LOS ANGELES -- The Grammy Museum is putting rare Ella Fitzgerald memorabilia on display for what would have been the singing legend's 100th birthday.

The museum's "Ella at 100: Celebrating the Artistry of Ella Fitzgerald" exhibition includes the first Grammy Award that Fitzgerald won — the first awarded to an African-American woman — as well as some of her gowns, sheet music and personal telegrams.

Fitzgerald died in 1996 at 79 from complications with diabetes and left few possessions beyond personal notes, but the exhibit puts a focus on what made Fitzgerald a star — her voice.

Grammy Museum curator Nwaka Onwusa says she wants visitors to be captivated by her singing, so the exhibit includes video and audio of her early performances with jazz greats Count Basie or Duke Ellington.

The exhibit is one of several celebrations of Fitzgerald's birthday on Tuesday. New York City declared it Ella Fitzgerald Day and the Smithsonian has also opened a special exhibit, while Starbucks stores in the United States played her music.

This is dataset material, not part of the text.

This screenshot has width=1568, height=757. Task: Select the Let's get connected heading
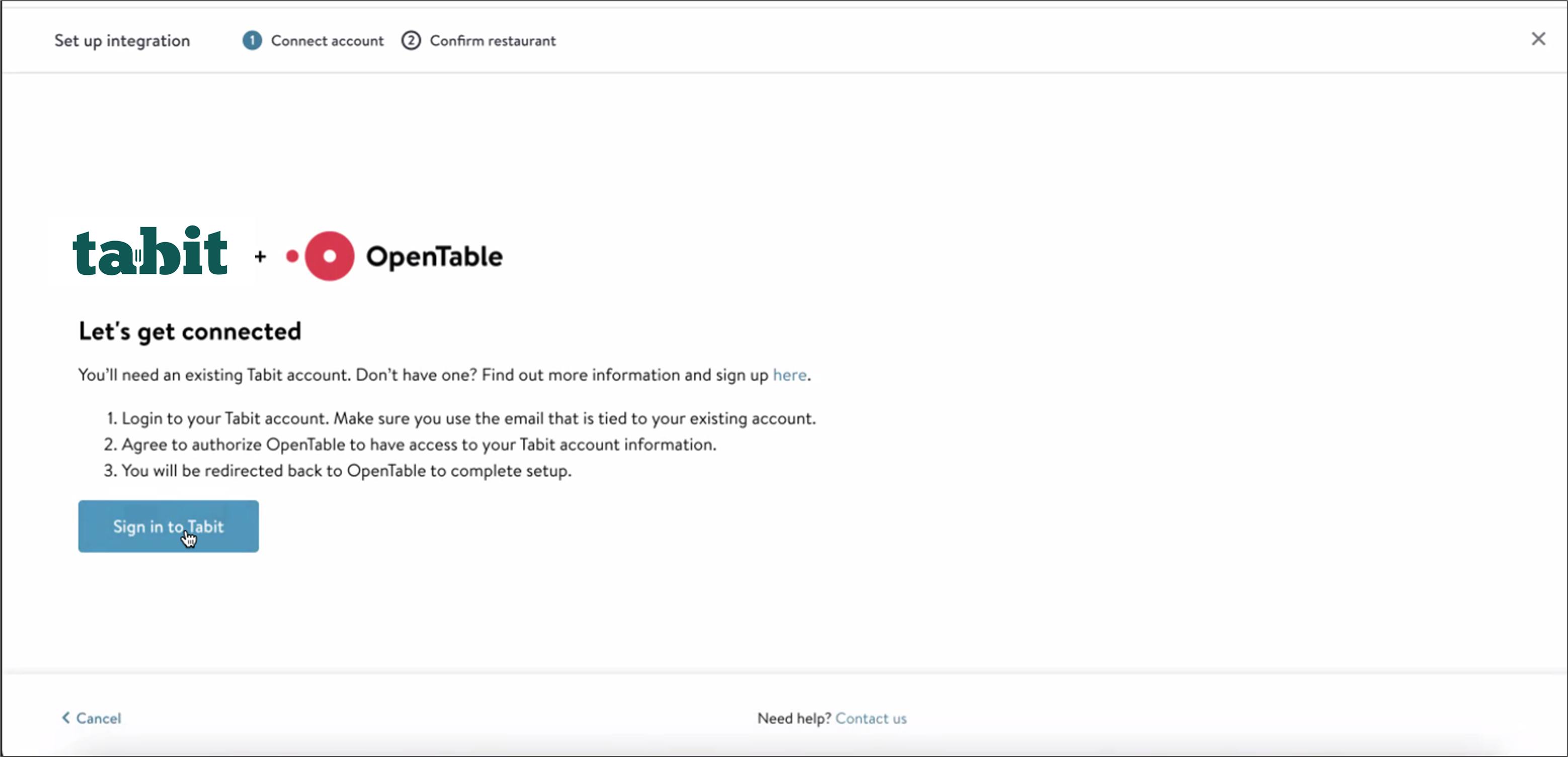click(x=189, y=331)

"Ella Fitzgerald's is probably the single most important voice in American history," said recording artist Miles Mosley. "If you're going to start with any song before 1970, her version is the one you start from. That's the ground floor. That is the most representative version of what the composer themselves wished their songs would sound like."

Over the course of her career, she sang swing, bebop, pop, jazz. Among her best-known works are a 1938 novelty smash, "A-Tisket, A-Tasket," which she co-wrote, and a series of eight album sets, each dedicated to an American songwriter or songwriting team. In addition to being best sellers, those albums helped establish the long-play record as a platform for deeper, more serious musical exploration.

Twenty-plus years after Fitzgerald's death, the rave reviews keep pouring in.

Celebration of Fitzgerald's 100th actually began March 31, as Dianne Reeves held a Fitzgerald tribute concert at the Library of Congress, which serves as home to Fitzgerald's personal library. A day later, Smithsonian's National Museum of American History, which has long hosted a Fitzgerald exhibit, opened a new display, "First Lady of Song: Ella Fitzgerald at 100," kicking off Jazz Appreciation Month.